[start of READING TEXT]
Asbestos removal services
Because materials containing friable asbestos can be found in so many homes and buildings erected in the mid-20th century, an industry of asbestos abatement and  mitigation professionals has emerged.  These experts are trained to inspect homes for asbestos, take samples and judge the condition of asbestos-containing materials.  They provide homeowners with advice regarding correction and recommend qualified asbestos removal contractors. Some companies offer testing as well as assessment and abatement. The Environmental Protection Agency advises homeowners to avoid hiring an asbestos  tester and removal contractor from the same company to avoid conflict of interest.

The federal government, as well as some local and state governments, provides training courses for asbestos professionals. When hiring, homeowners should ask for proof of EPA-approved training or state training. Local and state health departments may be able to provide listings of licensed professionals. Homeowners should ask for references and get several estimates before hiring an asbestos mitigation company. When an asbestos professional is inspecting your home, make sure he or she collects samples for lab analysis. If asbestos is found, a written description of location, extent of the problem and recommended treatment should be provided.

Asbestos fiber containment
When work is being done in an area containing asbestos, the affected area is sealed off from the rest of the home with duct tape and plastic sheeting, and the air conditioning and heating systems are turned off. Home residents and pets are kept from the area until the project is complete.
[end of READING TEXT]
[start of RECORDS PROVIDED]
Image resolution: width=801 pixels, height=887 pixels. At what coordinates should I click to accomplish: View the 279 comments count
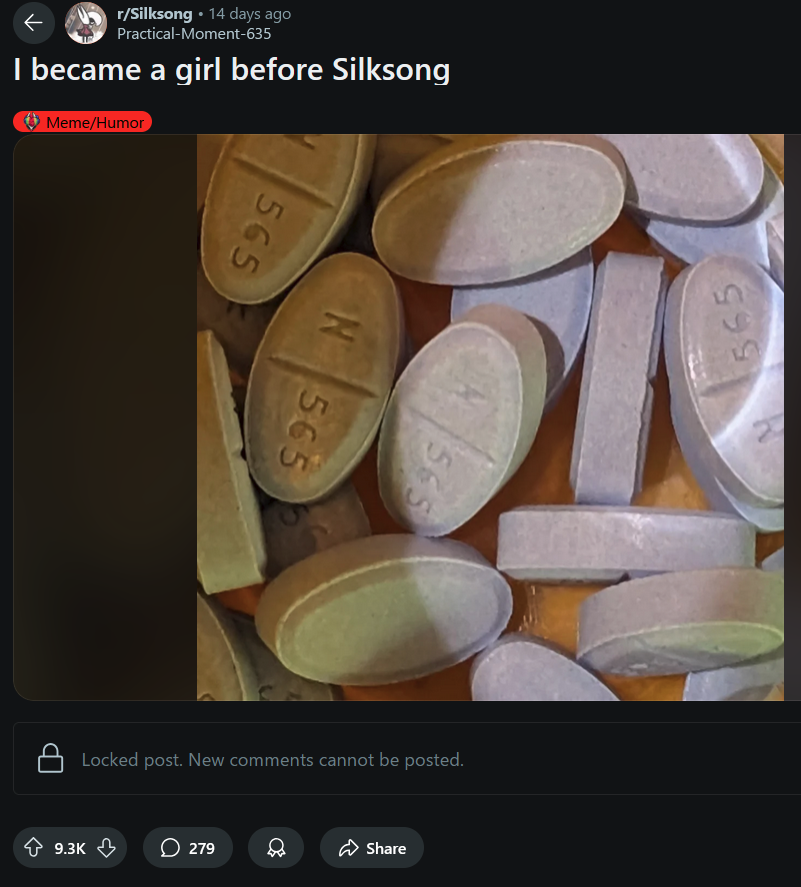tap(201, 848)
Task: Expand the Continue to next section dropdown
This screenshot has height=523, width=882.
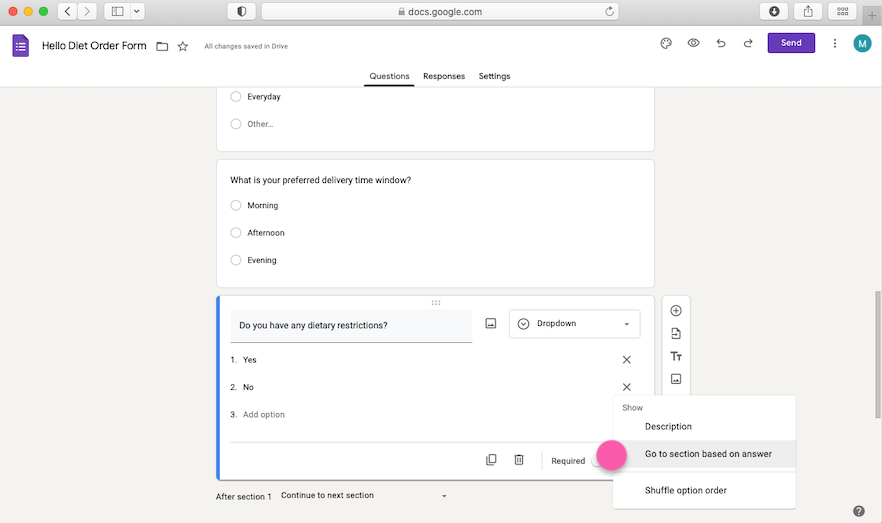Action: click(x=364, y=496)
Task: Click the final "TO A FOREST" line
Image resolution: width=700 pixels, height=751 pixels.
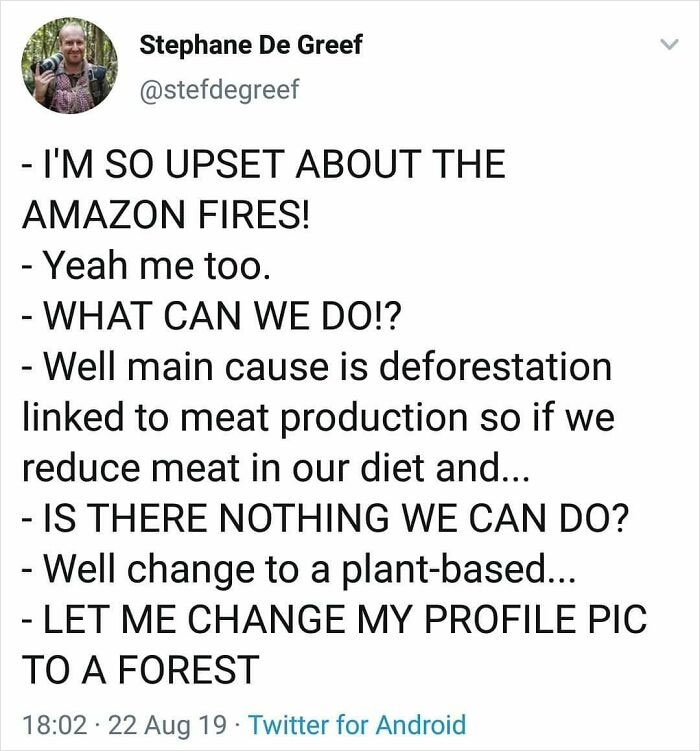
[end of RECORDS PROVIDED]
■ STATED EXERCISE 1
Write out the lines of the listing, beginning at the line that contains "Task: Expand the" and continuing through the end of the listing. Leave the pictures out of your copy.
■ STATED EXERCISE 2
Extend the text on asbestos removal and containment, picking up after its final sentence.

■ EXPECTED ANSWER 1
Task: Expand the Continue to next section dropdown
This screenshot has height=523, width=882.
Action: click(x=364, y=496)
Task: Click the final "TO A FOREST" line
Image resolution: width=700 pixels, height=751 pixels.

■ EXPECTED ANSWER 2
Professionals use a hand sprayer to wet asbestos material and prevent fibers from becoming airborne during removal. They clean up with wet sponges and mops or high-efficiency vacuums designed to capture small particles. All asbestos-containing materials are carefully sealed in secure plastic bags.
Once asbestos treatment is complete, air sampling is carried out to determine that fewer than 0.01 fibers per cubic centimeter remain in the air. Higher levels call for additional cleaning and sampling. When sampling demonstrates acceptable air levels, the area is safe for occupancy.

How much does asbestos removal cost?
Asbestos removal cost varies based on the scope of the job —  removing asbestos insulation from a boiler will cost much less than removing asbestos siding from an entire house, for instance. Asbestos testing generally costs a few hundred dollars, and experts say the average asbestos removal job costs about $1,500. Angie’s List members who reported costs for asbestos removal work in 2015 reported spending an average of $2,424 per job. Most Angie’s List members spent between $500 and $2,900 on the asbestos abatement.